DATA FOR THE TASK:

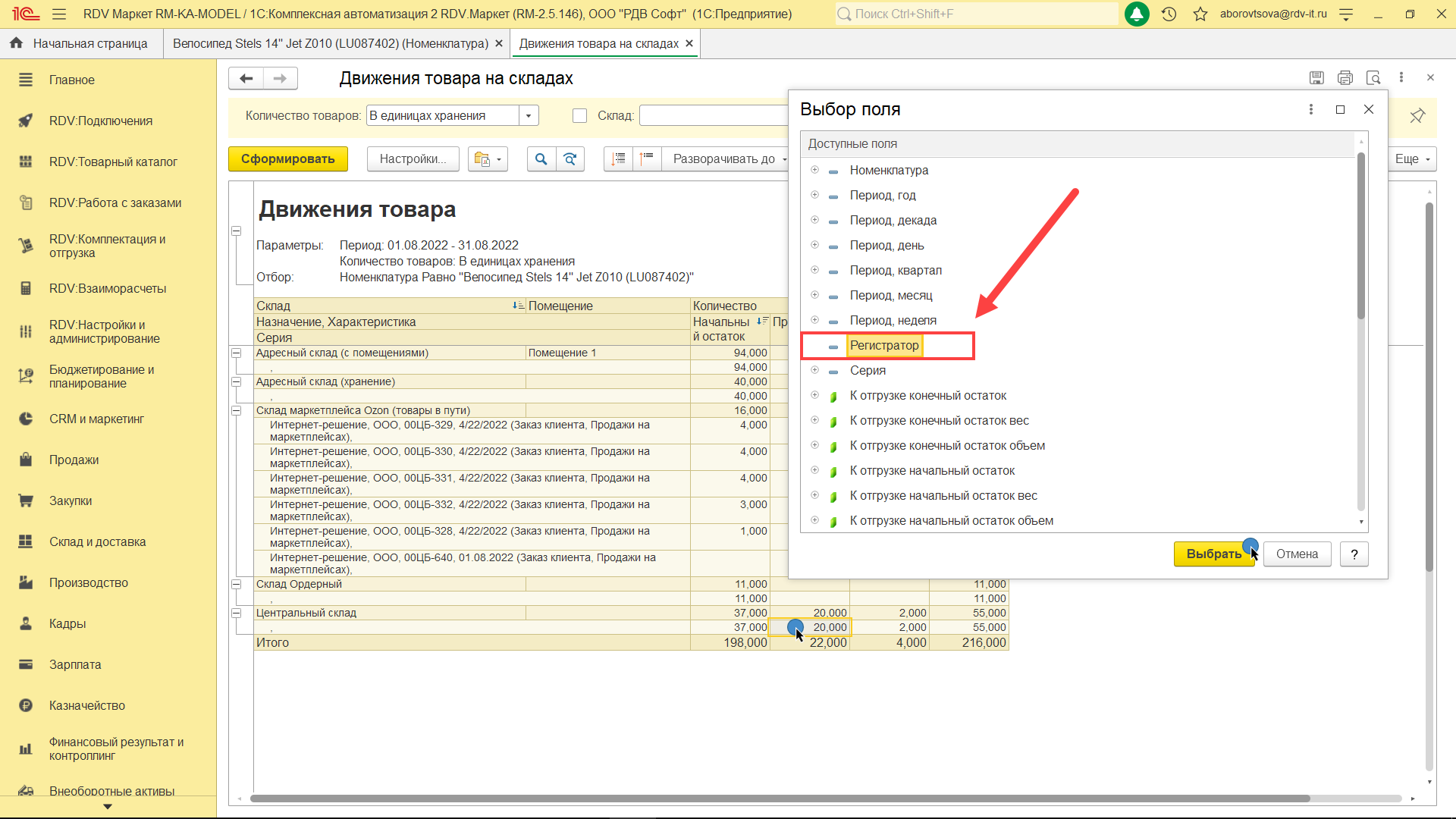Click the save report diskette icon
This screenshot has width=1456, height=819.
[x=1316, y=77]
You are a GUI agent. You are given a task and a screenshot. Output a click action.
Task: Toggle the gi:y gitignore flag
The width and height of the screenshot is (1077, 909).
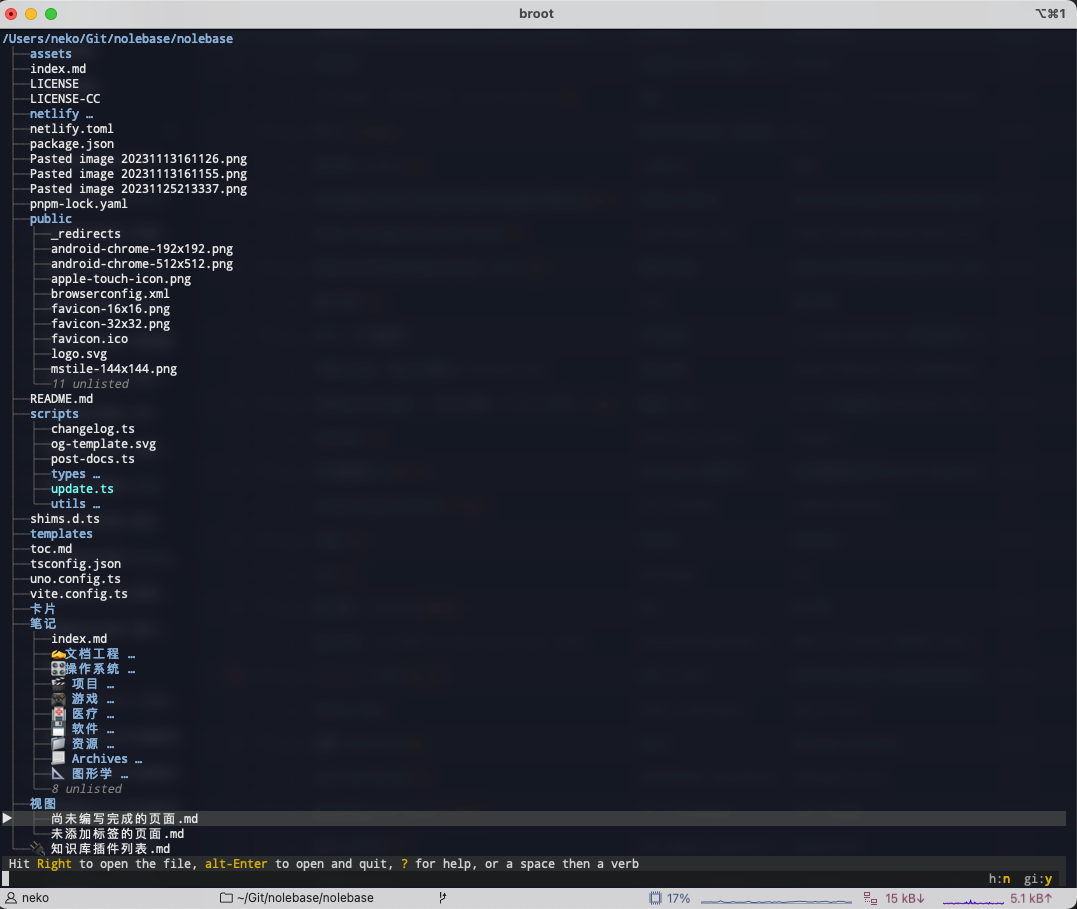pos(1037,879)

TASK GOAL: Retype all of the data above word for word, leaving out the pictures.

RESULT:
Click the save report diskette icon
This screenshot has width=1456, height=819.
[x=1316, y=77]
You are a GUI agent. You are given a task and a screenshot. Output a click action.
Task: Toggle the gi:y gitignore flag
The width and height of the screenshot is (1077, 909).
pos(1037,879)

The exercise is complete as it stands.